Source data
■ ■ ■ ■

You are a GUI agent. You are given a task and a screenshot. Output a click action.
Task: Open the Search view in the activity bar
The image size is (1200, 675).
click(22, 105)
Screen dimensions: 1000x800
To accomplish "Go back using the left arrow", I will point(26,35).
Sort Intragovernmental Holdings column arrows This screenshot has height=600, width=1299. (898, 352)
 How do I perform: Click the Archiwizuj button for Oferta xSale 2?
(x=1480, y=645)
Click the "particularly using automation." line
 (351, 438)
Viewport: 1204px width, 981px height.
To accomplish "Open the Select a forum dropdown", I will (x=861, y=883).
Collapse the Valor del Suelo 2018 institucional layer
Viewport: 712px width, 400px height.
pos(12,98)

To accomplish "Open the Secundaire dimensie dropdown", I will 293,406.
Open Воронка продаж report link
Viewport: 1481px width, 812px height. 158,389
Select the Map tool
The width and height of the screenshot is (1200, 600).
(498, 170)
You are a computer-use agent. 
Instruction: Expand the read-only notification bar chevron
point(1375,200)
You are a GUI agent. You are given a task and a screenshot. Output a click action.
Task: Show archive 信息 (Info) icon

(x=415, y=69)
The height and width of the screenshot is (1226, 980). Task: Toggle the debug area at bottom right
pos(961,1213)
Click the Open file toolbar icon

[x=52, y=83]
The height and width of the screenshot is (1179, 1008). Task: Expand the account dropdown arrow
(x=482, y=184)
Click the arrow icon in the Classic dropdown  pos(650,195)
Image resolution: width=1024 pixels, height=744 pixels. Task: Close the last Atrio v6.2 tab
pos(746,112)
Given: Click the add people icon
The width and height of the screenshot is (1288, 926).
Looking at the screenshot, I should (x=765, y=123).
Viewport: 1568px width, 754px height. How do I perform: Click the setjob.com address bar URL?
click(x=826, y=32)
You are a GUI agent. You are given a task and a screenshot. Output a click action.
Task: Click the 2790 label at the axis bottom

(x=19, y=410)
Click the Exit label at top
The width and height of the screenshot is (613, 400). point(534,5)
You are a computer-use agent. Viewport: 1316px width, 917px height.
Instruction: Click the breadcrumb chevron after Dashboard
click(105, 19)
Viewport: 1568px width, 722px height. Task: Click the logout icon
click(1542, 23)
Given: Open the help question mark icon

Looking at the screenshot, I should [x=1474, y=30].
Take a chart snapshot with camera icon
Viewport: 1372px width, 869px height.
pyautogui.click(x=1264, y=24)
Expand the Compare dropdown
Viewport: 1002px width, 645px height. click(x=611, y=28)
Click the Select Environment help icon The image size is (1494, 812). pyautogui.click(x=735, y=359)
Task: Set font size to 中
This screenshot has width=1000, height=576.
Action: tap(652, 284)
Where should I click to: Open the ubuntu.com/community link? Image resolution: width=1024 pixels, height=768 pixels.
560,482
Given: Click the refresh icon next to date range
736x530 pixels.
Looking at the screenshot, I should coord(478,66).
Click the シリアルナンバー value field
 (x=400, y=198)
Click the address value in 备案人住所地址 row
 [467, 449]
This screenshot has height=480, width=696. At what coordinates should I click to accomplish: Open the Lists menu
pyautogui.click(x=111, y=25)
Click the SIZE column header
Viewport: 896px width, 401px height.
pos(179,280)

■ ■ ■ ■

▸ **EXERCISE**
Rewrite all the records above as a numbered list, one line per item, leaving out the blank lines.

▸ **RESULT FOR THIS EXERCISE**
1. You are a GUI agent. You are given a task and a screenshot. Output a click action.
2. Task: Open the Search view in the activity bar
3. The image size is (1200, 675).
4. click(22, 105)
5. Screen dimensions: 1000x800
6. To accomplish "Go back using the left arrow", I will point(26,35).
7. Sort Intragovernmental Holdings column arrows This screenshot has height=600, width=1299. (898, 352)
8.  How do I perform: Click the Archiwizuj button for Oferta xSale 2?
9. (x=1480, y=645)
10. Click the "particularly using automation." line
11.  (351, 438)
12. Viewport: 1204px width, 981px height.
13. To accomplish "Open the Select a forum dropdown", I will (x=861, y=883).
14. Collapse the Valor del Suelo 2018 institucional layer
15. Viewport: 712px width, 400px height.
16. pos(12,98)
17. To accomplish "Open the Secundaire dimensie dropdown", I will 293,406.
18. Open Воронка продаж report link
19. Viewport: 1481px width, 812px height. 158,389
20. Select the Map tool
21. The width and height of the screenshot is (1200, 600).
22. (498, 170)
23. You are a computer-use agent. 
24. Instruction: Expand the read-only notification bar chevron
25. point(1375,200)
26. You are a GUI agent. You are given a task and a screenshot. Output a click action.
27. Task: Show archive 信息 (Info) icon
28. (x=415, y=69)
29. The height and width of the screenshot is (1226, 980). Task: Toggle the debug area at bottom right
30. pos(961,1213)
31. Click the Open file toolbar icon
32. [x=52, y=83]
33. The height and width of the screenshot is (1179, 1008). Task: Expand the account dropdown arrow
34. (x=482, y=184)
35. Click the arrow icon in the Classic dropdown  pos(650,195)
36. Image resolution: width=1024 pixels, height=744 pixels. Task: Close the last Atrio v6.2 tab
37. pos(746,112)
38. Given: Click the add people icon
39. The width and height of the screenshot is (1288, 926).
40. Looking at the screenshot, I should (x=765, y=123).
41. Viewport: 1568px width, 754px height. How do I perform: Click the setjob.com address bar URL?
42. click(x=826, y=32)
43. You are a GUI agent. You are given a task and a screenshot. Output a click action.
44. Task: Click the 2790 label at the axis bottom
45. (x=19, y=410)
46. Click the Exit label at top
47. The width and height of the screenshot is (613, 400). point(534,5)
48. You are a computer-use agent. Viewport: 1316px width, 917px height.
49. Instruction: Click the breadcrumb chevron after Dashboard
50. click(105, 19)
51. Viewport: 1568px width, 722px height. Task: Click the logout icon
52. click(1542, 23)
53. Given: Open the help question mark icon
54. Looking at the screenshot, I should [x=1474, y=30].
55. Take a chart snapshot with camera icon
56. Viewport: 1372px width, 869px height.
57. pyautogui.click(x=1264, y=24)
58. Expand the Compare dropdown
59. Viewport: 1002px width, 645px height. click(x=611, y=28)
60. Click the Select Environment help icon The image size is (1494, 812). pyautogui.click(x=735, y=359)
61. Task: Set font size to 中
62. This screenshot has width=1000, height=576.
63. Action: tap(652, 284)
64. Where should I click to: Open the ubuntu.com/community link? Image resolution: width=1024 pixels, height=768 pixels.
65. 560,482
66. Given: Click the refresh icon next to date range
67. 736x530 pixels.
68. Looking at the screenshot, I should coord(478,66).
69. Click the シリアルナンバー value field
70.  (x=400, y=198)
71. Click the address value in 备案人住所地址 row
72.  [467, 449]
73. This screenshot has height=480, width=696. At what coordinates should I click to accomplish: Open the Lists menu
74. pyautogui.click(x=111, y=25)
75. Click the SIZE column header
76. Viewport: 896px width, 401px height.
77. pos(179,280)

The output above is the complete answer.